Rouzrokh Pouria, Khosravi Bardia, Faghani Shahriar, Moassefi Mana, Vera Garcia Diana V, Singh Yashbir, Zhang Kuan, Conte Gian Marco, Erickson Bradley J
Radiology Informatics Laboratory, Department of Radiology, Mayo Clinic, 200 1st St SW, Rochester, MN 55905.
Radiol Artif Intell. 2022 Aug 24;4(5):e210290. doi: 10.1148/ryai.210290. eCollection 2022 Sep.
Minimizing bias is critical to adoption and implementation of machine learning (ML) in clinical practice. Systematic mathematical biases produce consistent and reproducible differences between the observed and expected performance of ML systems, resulting in suboptimal performance. Such biases can be traced back to various phases of ML development: data handling, model development, and performance evaluation. This report presents 12 suboptimal practices during data handling of an ML study, explains how those practices can lead to biases, and describes what may be done to mitigate them. Authors employ an arbitrary and simplified framework that splits ML data handling into four steps: data collection, data investigation, data splitting, and feature engineering. Examples from the available research literature are provided. A Google Colaboratory Jupyter notebook includes code examples to demonstrate the suboptimal practices and steps to prevent them. Data Handling, Bias, Machine Learning, Deep Learning, Convolutional Neural Network (CNN), Computer-aided Diagnosis (CAD) © RSNA, 2022.
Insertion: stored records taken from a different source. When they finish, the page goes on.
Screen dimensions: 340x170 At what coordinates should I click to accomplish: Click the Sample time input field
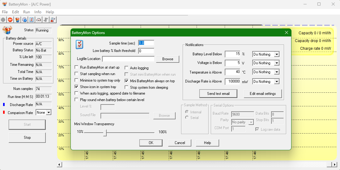[x=146, y=43]
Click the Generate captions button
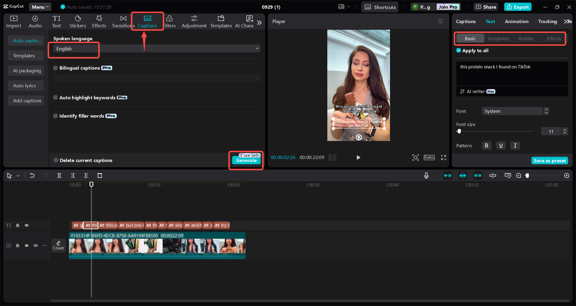Screen dimensions: 576x306 click(246, 161)
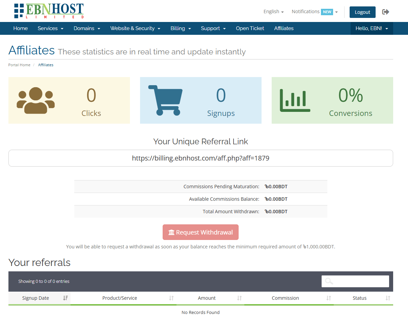
Task: Go to Open Ticket page
Action: pos(250,28)
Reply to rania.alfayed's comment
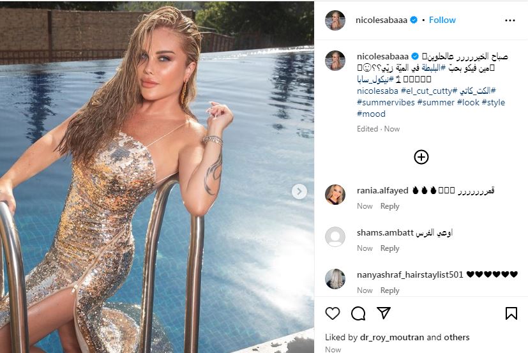Viewport: 528px width, 353px height. tap(389, 206)
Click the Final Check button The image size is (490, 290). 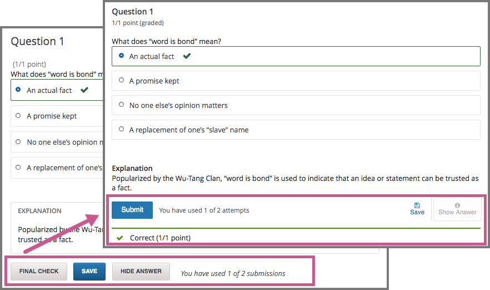pyautogui.click(x=39, y=272)
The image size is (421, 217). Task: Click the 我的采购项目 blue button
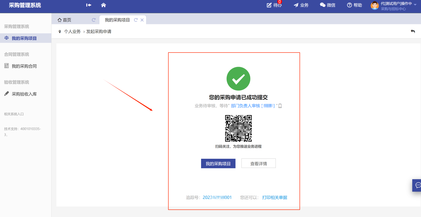pyautogui.click(x=218, y=164)
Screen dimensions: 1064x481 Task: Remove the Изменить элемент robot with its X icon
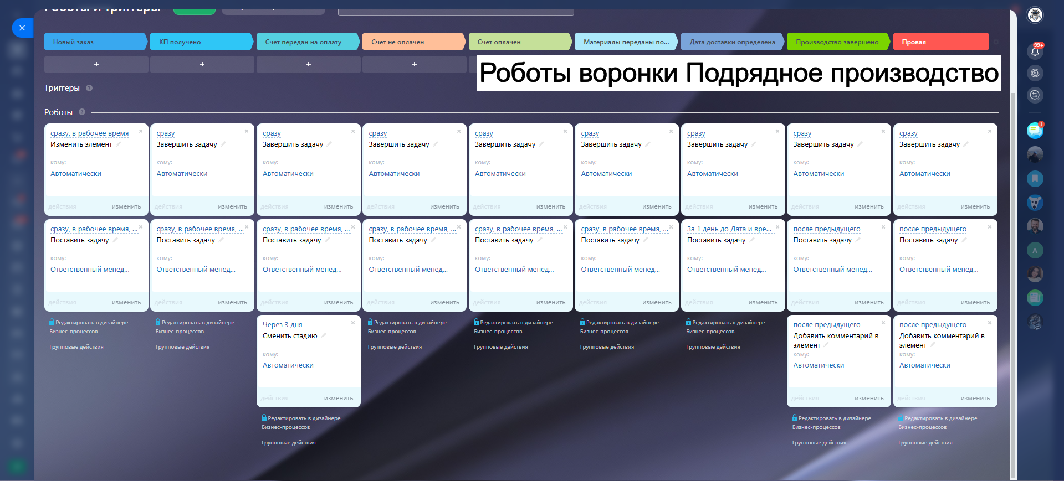tap(141, 131)
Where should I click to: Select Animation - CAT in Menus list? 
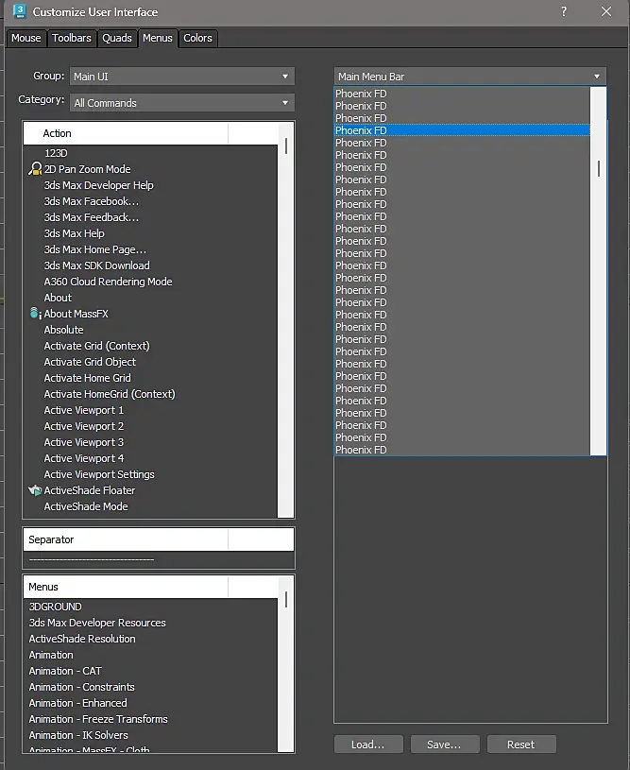pyautogui.click(x=65, y=671)

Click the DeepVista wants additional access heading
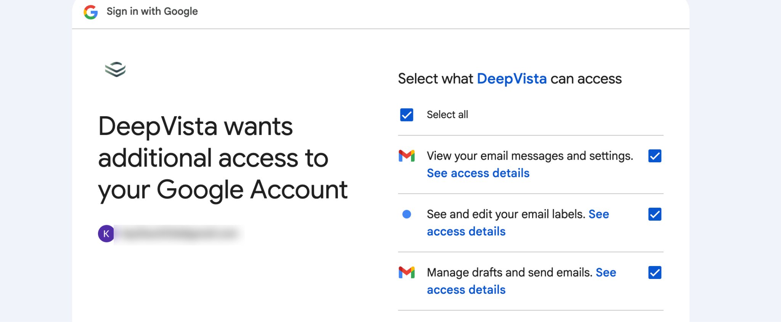tap(223, 158)
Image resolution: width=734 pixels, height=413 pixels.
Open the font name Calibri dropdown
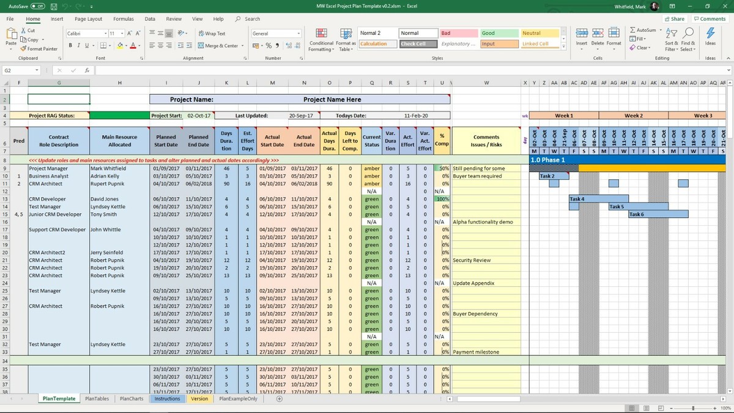(x=105, y=34)
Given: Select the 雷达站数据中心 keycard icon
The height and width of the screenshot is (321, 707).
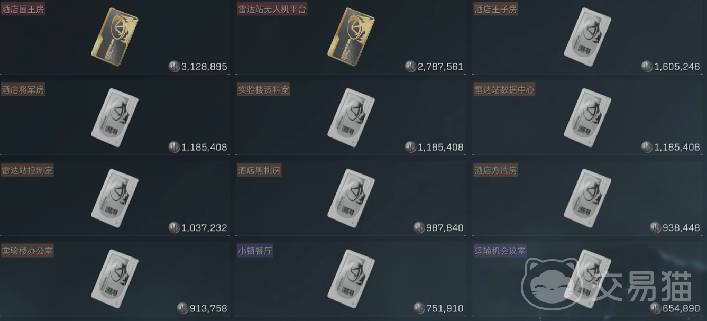Looking at the screenshot, I should coord(587,117).
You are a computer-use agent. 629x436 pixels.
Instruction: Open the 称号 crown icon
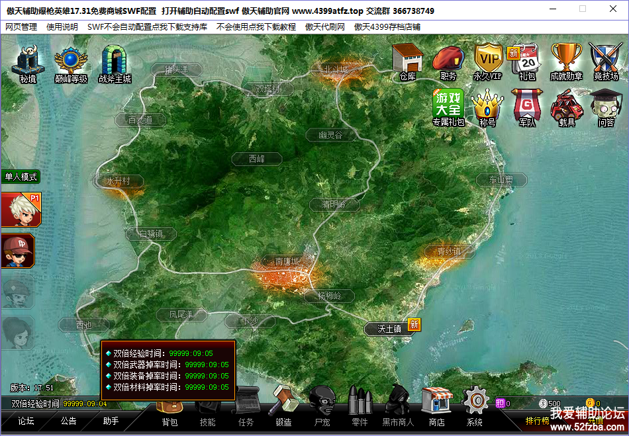click(x=487, y=105)
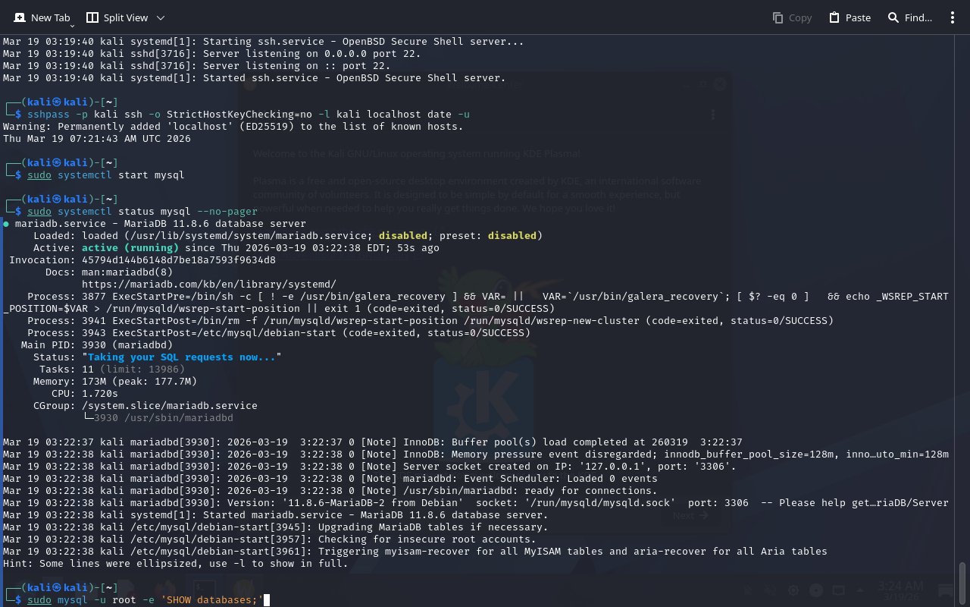Click the mariadb.com systemd docs URL
The width and height of the screenshot is (970, 607).
coord(208,285)
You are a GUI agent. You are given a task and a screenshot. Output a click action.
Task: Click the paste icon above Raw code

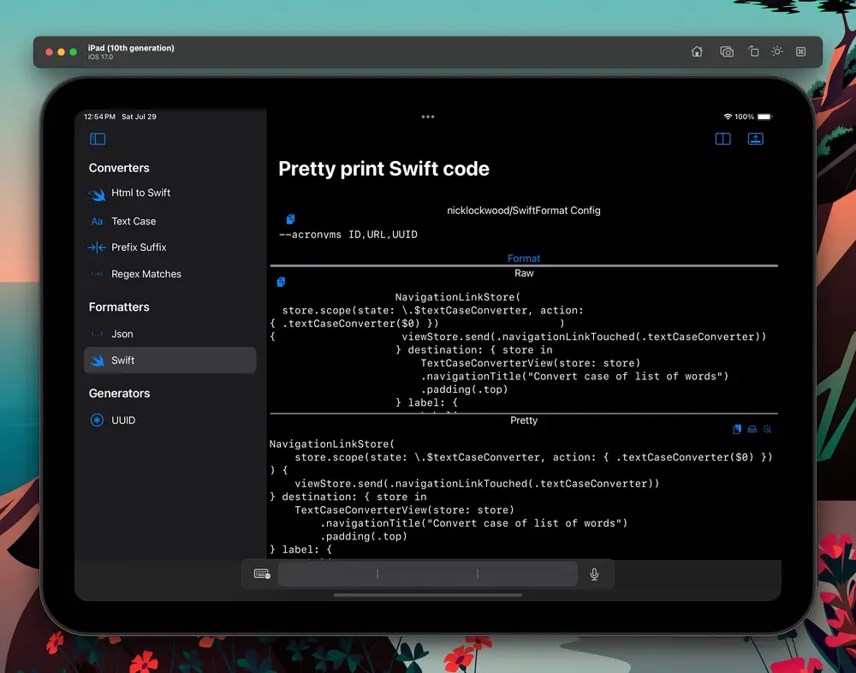[281, 282]
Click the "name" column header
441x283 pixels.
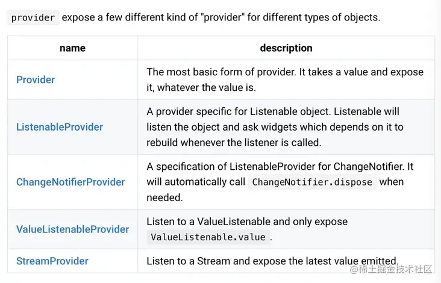[72, 48]
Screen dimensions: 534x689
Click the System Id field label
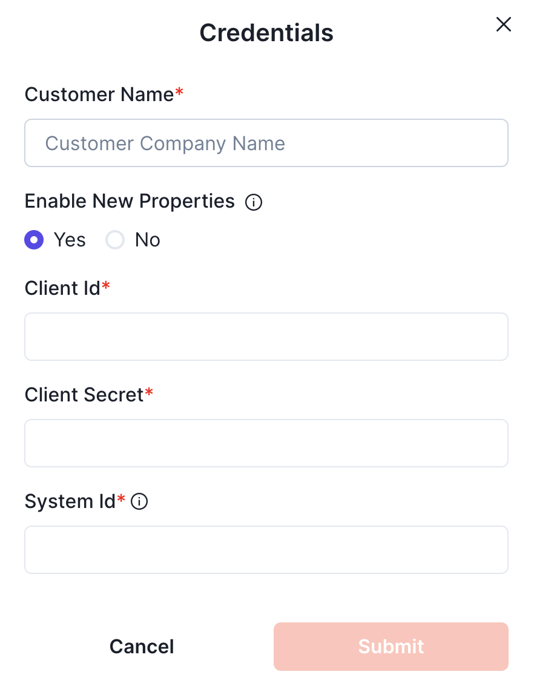pos(70,501)
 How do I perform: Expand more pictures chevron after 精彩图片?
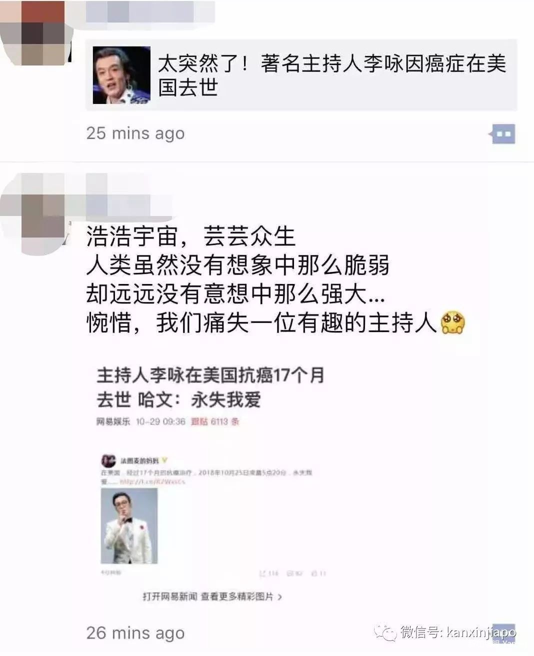[x=280, y=597]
在临床实践中,尽量减少偏差对于机器学习(ML)的采用和实施至关重要。系统性数学偏差会在ML系统的观察性能和预期性能之间产生一致且可重复的差异,从而导致性能次优。此类偏差可追溯到ML开发的各个阶段:数据处理、模型开发和性能评估。本报告介绍了ML研究数据处理过程中的12种次优做法,解释了这些做法如何导致偏差,并描述了减轻偏差的措施。作者采用了一个任意且简化的框架,将ML数据处理分为四个步骤:数据收集、数据调查、数据拆分和特征工程。提供了现有研究文献中的示例。一个Google Colaboratory Jupyter笔记本包含代码示例,以演示次优做法及预防措施。数据处理、偏差、机器学习、深度学习、卷积神经网络(CNN)、计算机辅助诊断(CAD)©RSNA,2022年。